Be careful heading out of the marina as the waters to the north are shoal and loaded with crab pots.

Don't hesitate to ask if you have questions.

My fellow PNW Sailnetters will be quickly replying and verifying that my advice is better than theirs 

David


----------



## artbyjody (Jan 4, 2008)

lonnywinn said:


> Thanks for the info everyone. So Port Ludlow seems about 4 hours or so away as well?


Just about -if you motor and hit it during slack tide yes...word of caution. Don't enter Port Ludlow at night if you are not used to sailing at night or do not have a GPS unit or chartplotter. Can be a bit daunting trying to get in as your focus will also be in avoiding all the boats anchored in the harbor there. Also, be aware there are seaplanes that fly in and take off there. Daytime - easy.

However, wonderful place - secluded if you want peace and quiet. They have a mom / pops type restaurant on the premises next to the marina office. Breakfast is a favorite there. For a first cruise if you are looking for more activities you may want to take David's suggestion.

Port Madison is one of my favorite places to just drop hook (again night time navigation can be a hairy experience).
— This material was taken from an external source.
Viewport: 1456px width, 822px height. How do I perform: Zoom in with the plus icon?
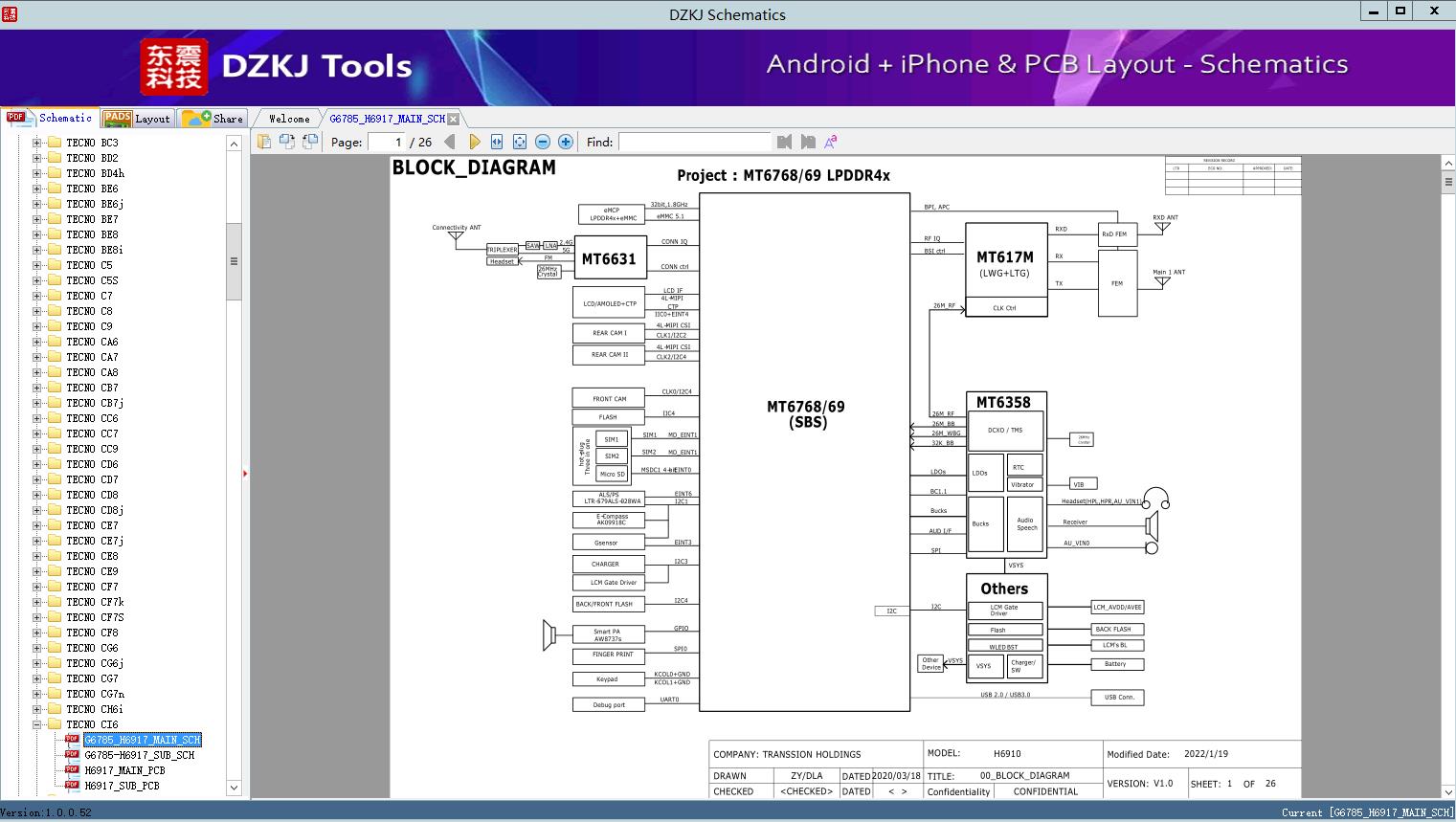pyautogui.click(x=566, y=142)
If you have a dingy - there is a a bar / resteraunt at the little marina that is always hopping. Port Madison is not as secluded as Port Ludlow but you'll find yourself in a very friendly area with like minded sailors and does offer some evening entertainment.


----------



## TSOJOURNER (Dec 16, 1999)

Langley is a very cool little place...


----------



## TSOJOURNER (Dec 16, 1999)

Oak harbor is alot further than 4 hours away...Try 9.5 (no wind)...Arrived at 11pm at night, not fun navigating that for the first time...

But it was a nice place, trying Langley next time I think


----------



## djodenda (Mar 4, 2006)

Lonny:

Once you start basing your life on my teachings, you'll go far. 
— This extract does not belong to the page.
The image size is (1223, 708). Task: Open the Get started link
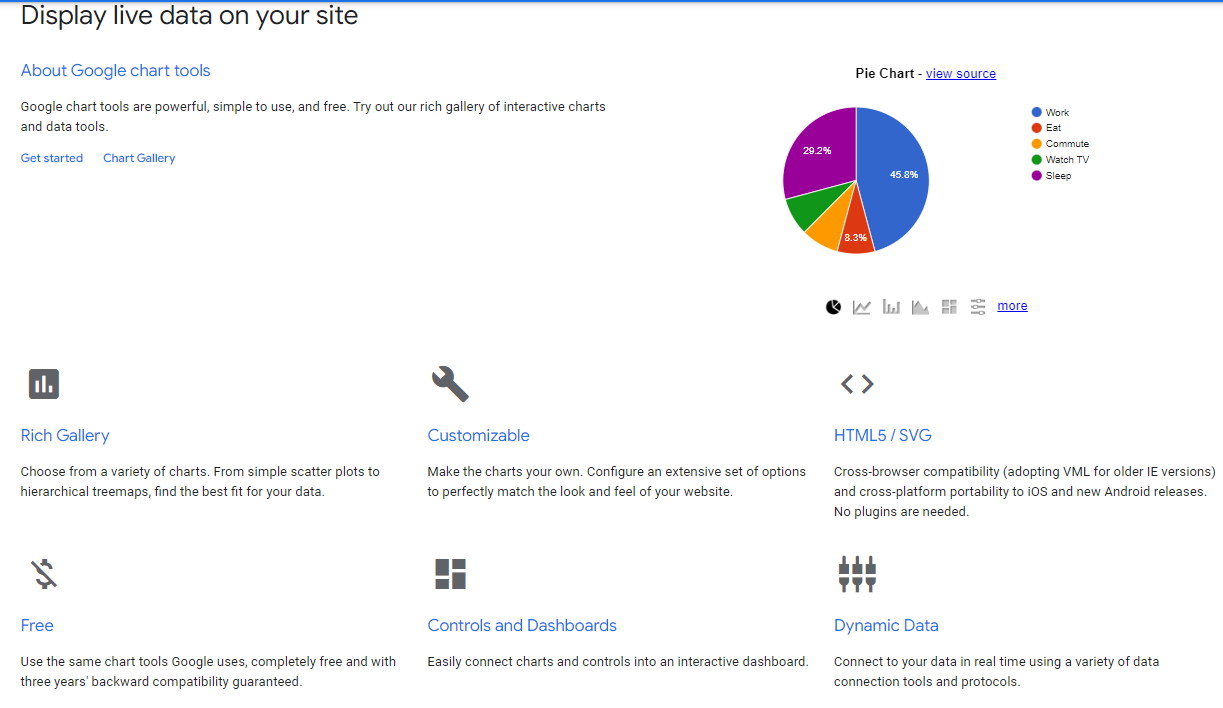[x=52, y=157]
You had a beautiful weekend. We drifted around a bit on Sunday.

See any whales?

David


----------



## TSOJOURNER (Dec 16, 1999)

Sure was amazing out there. Chilly when the sun went down though. I took some buddies that had never been sailing, we must have seen a dozen whales. Had a couple pop up 20 yards off starboard Saturday afternoon with a nice spray. Don't get to see that very often!


----------



## djodenda (Mar 4, 2006)

Sounds like a great trip!

Did the new crew say "Are we there yet" a lot?
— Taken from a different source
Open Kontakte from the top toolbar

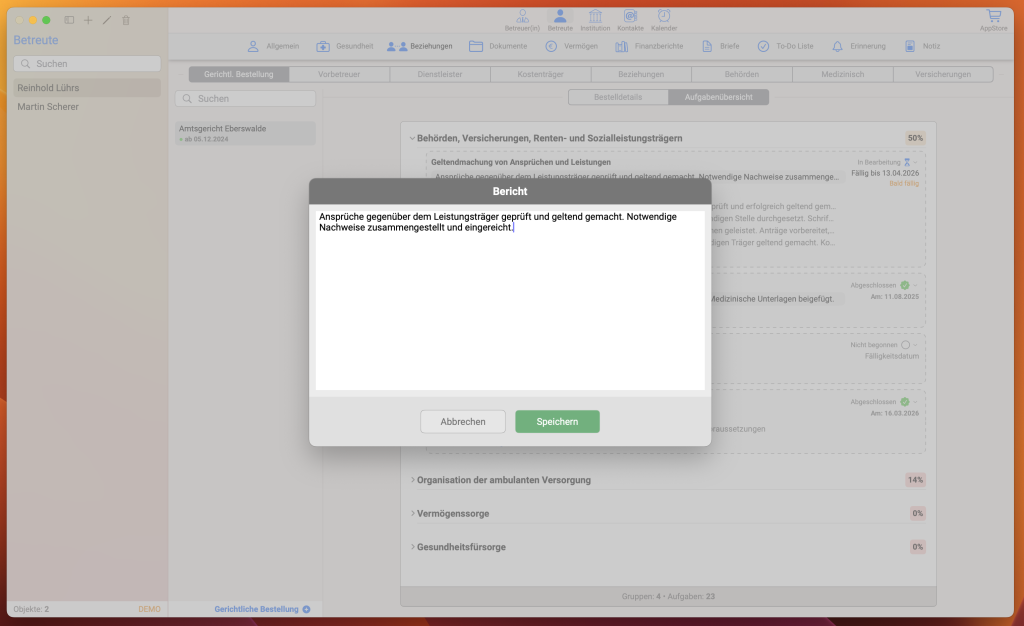point(630,16)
Lot's of stuff closer to home for you..

Langley
Edmonds
Kingston


David


----------



## blt2ski (May 5, 2005)

9 hrs to Oak Harbor?!?!?!?! you must have been sailing saturday! Not a lot of wind out there to make some passages in a reasonable amount of time. I went from Edmonds to Anacortes in 9 hr motoring one day ave about 6 knots, it would have been 24 hrs sailing, as there was NO wind most of the day. 

You travel times need to take into account the ability to sail at X knots too! or use the iron genoa! 

Took me 6hr plus to do a 14 NM race saturday. took 4 hrs to do the first half, 2 hrs to do the last half as the wind came up. And the last half mile or so 20 min, as the wind died from 7-10 knots to less than 3-4 as it was most of the day. 

I never did see any whales while I was moored in Everett, but then with a 1 hr drive away depending upon traffic, i did not go out as much as the 15 min drive to Edmonds from my home. 

Hopefully you had a good time overall. 

Marty


----------



## TSOJOURNER (Dec 16, 1999)

blt2ski said:


> 9 hrs to Oak Harbor?!?!?!?! you must have been sailing saturday!


Yea we were out Saturday. Started out ok at 5.5knots until we go to the east end of Gedney then it just died and we motored.

Brutal how 1 or 2 knots an hour can turn a 4-5 hour trip into 8-9 hours.

Same thing for Sunday heading west from Oak Harbor. Right when we got to the Camano head we picked up to 5+ knots downwind with the sails.


----------